La solvencia artística de la Orquesta Sinfónica de Minería ha hecho posible, y no sólo deseable, emprender el reto formidable de presentar, en dieciocho programas distintos, el ciclo integral de obras de Mahler. Es evidente que una programación de esta índole sólo puede asumirse de manera cabal si la agrupación orquestal de que se trate, así como los solistas, coros y directores involucrados en la ejecución de los programas, destacan por la elevada calidad de su desempeño musical.  

 

Si el criterio cualitativo es el punto de partida sine qua non al idear una programación como la que ahora se presenta, en segundo término, no menos importante, ha sido menester garantizar la viabilidad práctica de un plan de trabajo de gran complejidad, tanto en lo concerniente a los aspectos estrictamente organizativos cuanto en lo referido a sus implicaciones económicas. Es en este punto en que cobra una especial relevancia la naturaleza peculiar de la Academia de Música del Palacio de Minería, cuyos orígenes se remontan ya hasta 1978, cuando un grupo de profesionales de la ingeniería, egresado de la Universidad Nacional Autónoma de México, decidió respaldar una institución de derecho privado que, desde entonces, amplía y fortalece la vida musical de la capital del país de manera responsable, generosa y saludable. Al grupo fundador se han añadido, con el correr del tiempo, profesionales de otras disciplinas y egresados de otras instituciones académicas, mientras que el espíritu inicial perdura y se arraiga: la organización y su orquesta —conocidas coloquialmente como Minería— brindan al público la opción de acudir a una temporada regular en el periodo estival, cuando suelen hacer una pausa laboral las orquestas de las instituciones públicas; además, como se ha dicho, el sello característico de la ejecución musical de la orquesta es la más alta calidad.

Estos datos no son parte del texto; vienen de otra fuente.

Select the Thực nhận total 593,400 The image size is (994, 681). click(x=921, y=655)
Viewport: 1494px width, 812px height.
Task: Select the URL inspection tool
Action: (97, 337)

Este modelo es único y ejemplar, pues articula el esfuerzo de una asociación civil con las tareas inherentes a las instituciones públicas, bajo la especie de la auténtica corresponsabilidad en la gestión cultural. A la postre, las virtudes de dicho modelo quedan evidenciadas en la realización misma de las temporadas anuales, cuyo anuncio ha sido hecho con gran antelación y seriedad.

 

Como en otras ocasiones, es menester expresar, a nombre de la Academia de Música del Palacio de Minería, el mayor agradecimiento de la propia Academia a todas las personas, físicas y morales, que hacen posible la consecución de los elevados fines artísticos que han sido asumidos con un gran sentido de responsabilidad: gracias, pues, a los consejeros, a la institución pública fundadora —la Universidad Nacional Autónoma de México y su Facultad de Ingeniería—, a nuestros mecenas institucionales —en especial, el Consejo Nacional para la Cultura y las Artes—, y a todos los patrocinadores, colaboradores, benefactores y amigos.

 

Valgan estas palabras de bienvenida como augurio del mayor éxito artístico de la temporada de conciertos de verano de 2010, con el deseo sincero de que nuestro público disfrute hondamente la programación que se le brinda.